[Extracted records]
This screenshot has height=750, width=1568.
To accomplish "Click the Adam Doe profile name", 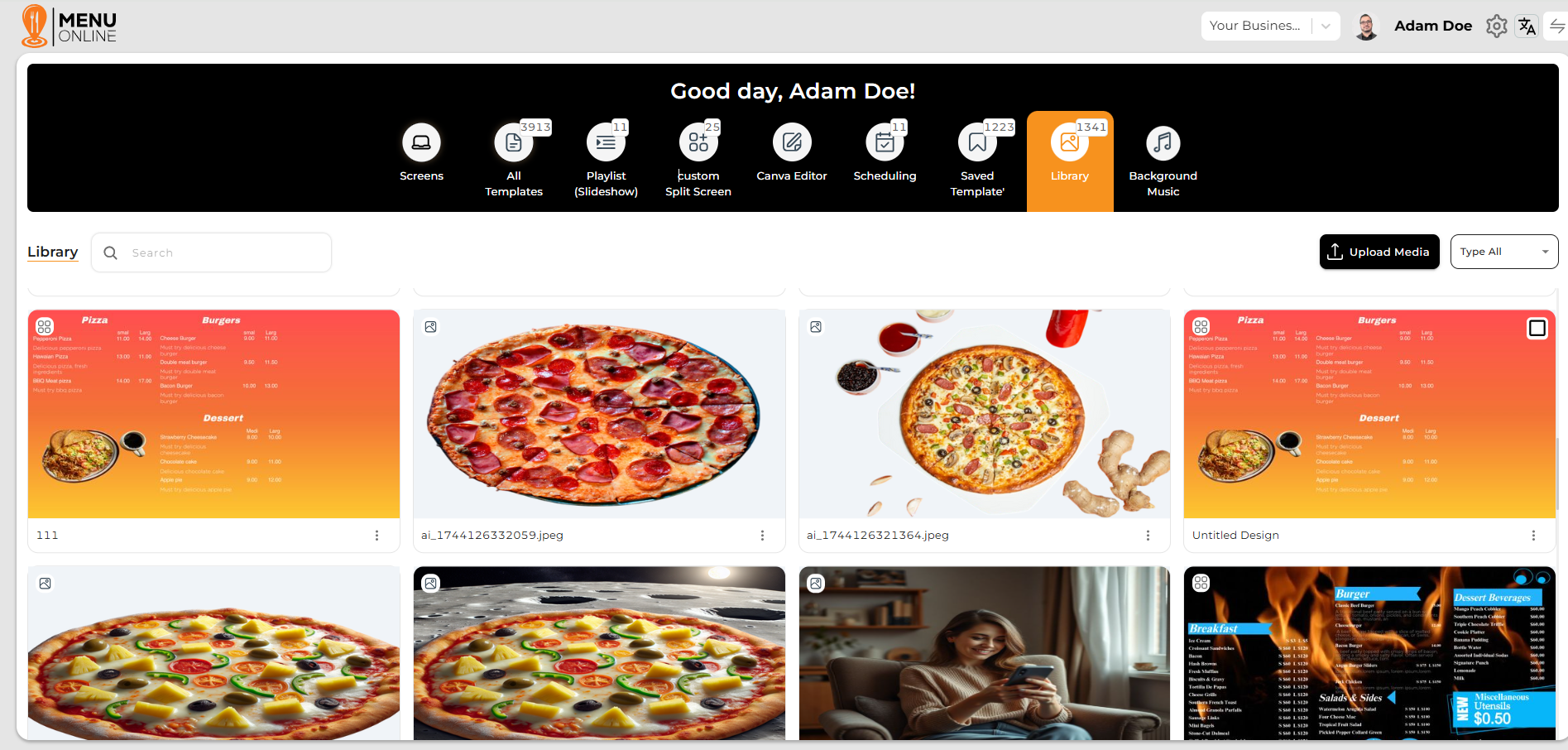I will point(1432,26).
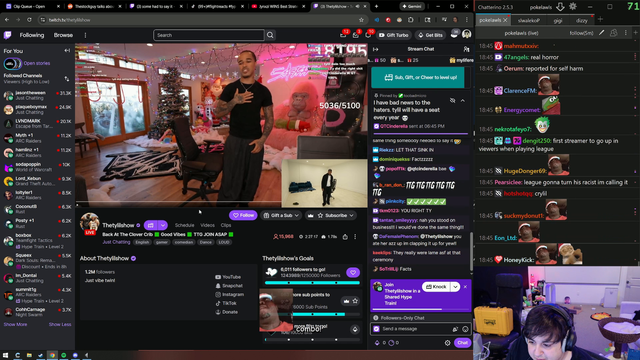Click the purple Follow button
Viewport: 640px width, 360px height.
(x=243, y=215)
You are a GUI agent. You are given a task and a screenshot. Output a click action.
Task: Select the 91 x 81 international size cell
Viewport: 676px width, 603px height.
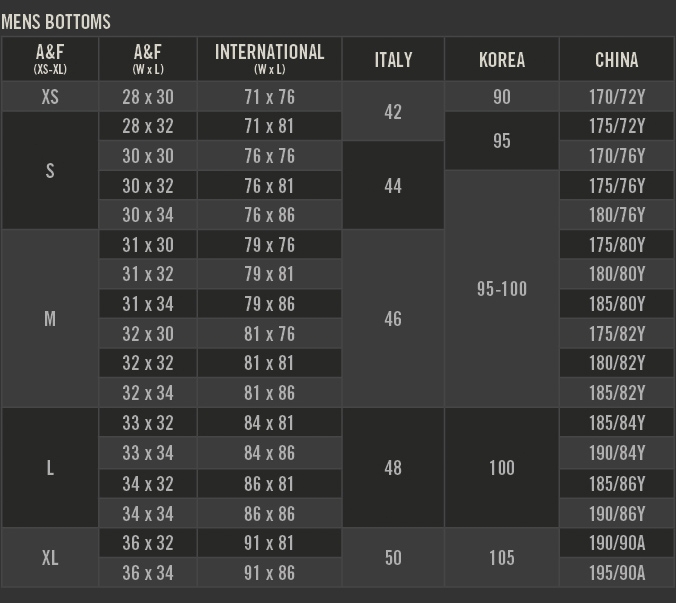click(269, 543)

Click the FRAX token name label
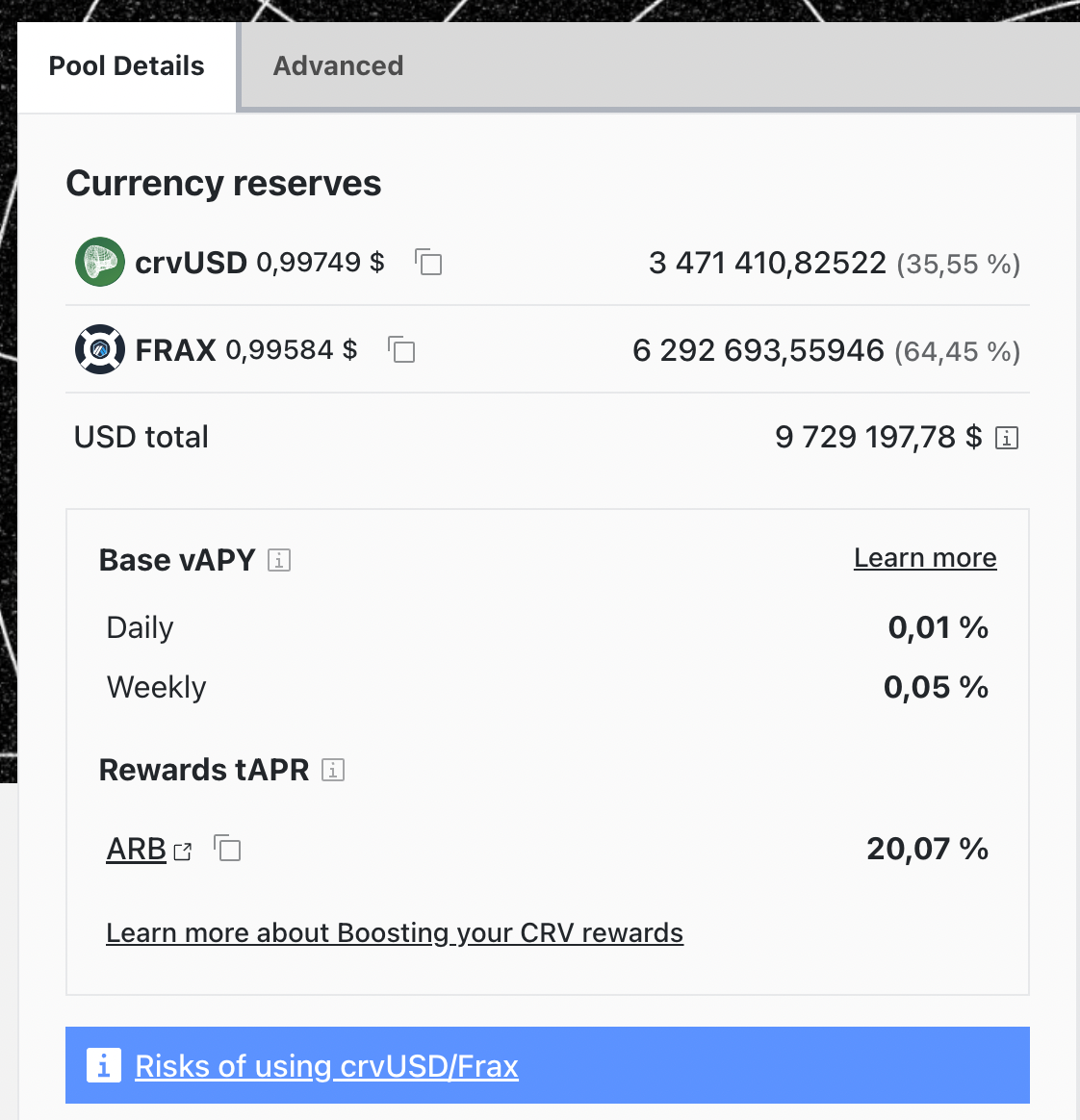(x=175, y=350)
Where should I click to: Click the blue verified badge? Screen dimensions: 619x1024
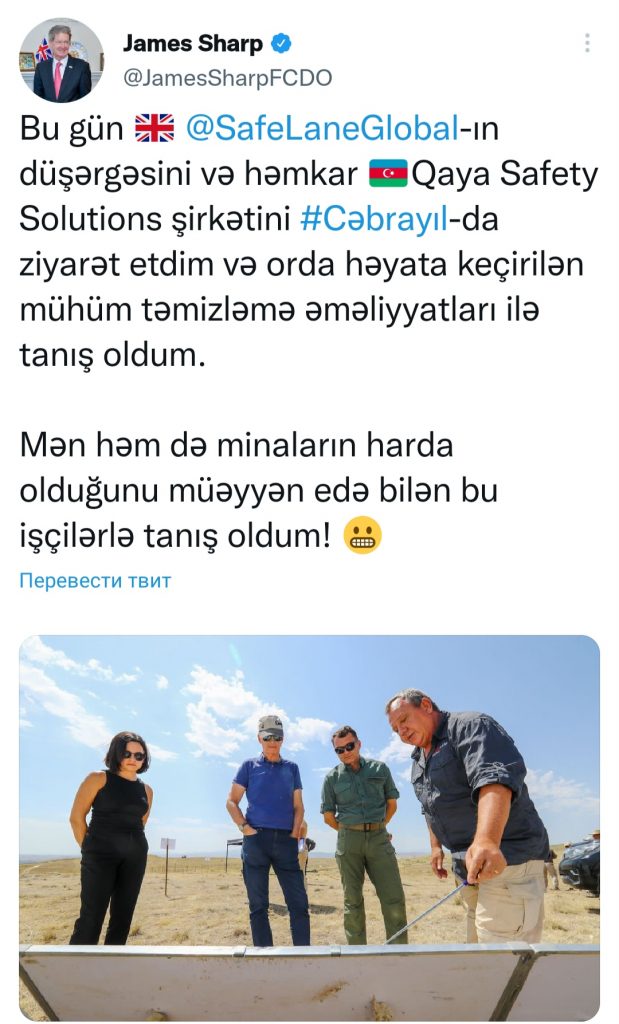[x=281, y=44]

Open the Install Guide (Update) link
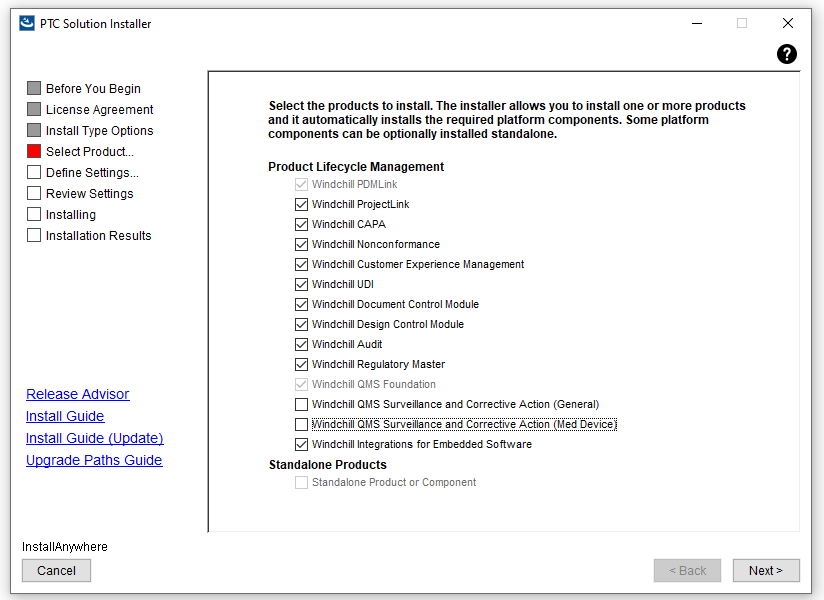(94, 438)
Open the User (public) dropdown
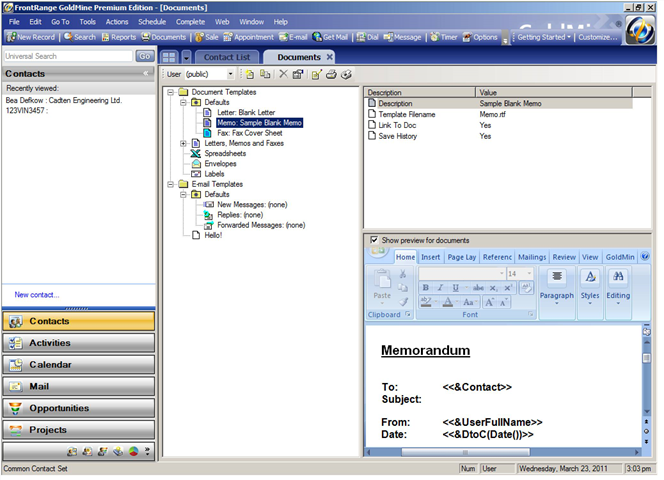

To do ▸ What is needed is an exact transcription of the lines from the one containing "Click the FRAX token name label" through the last line of the records above, both included, with no pictures.

Reply to the task ▸
Click the FRAX token name label
(x=175, y=350)
Where should I click to: Click the blue verified badge? Screen dimensions: 619x1024
[x=281, y=44]

Open the Install Guide (Update) link
(94, 438)
Open the User (public) dropdown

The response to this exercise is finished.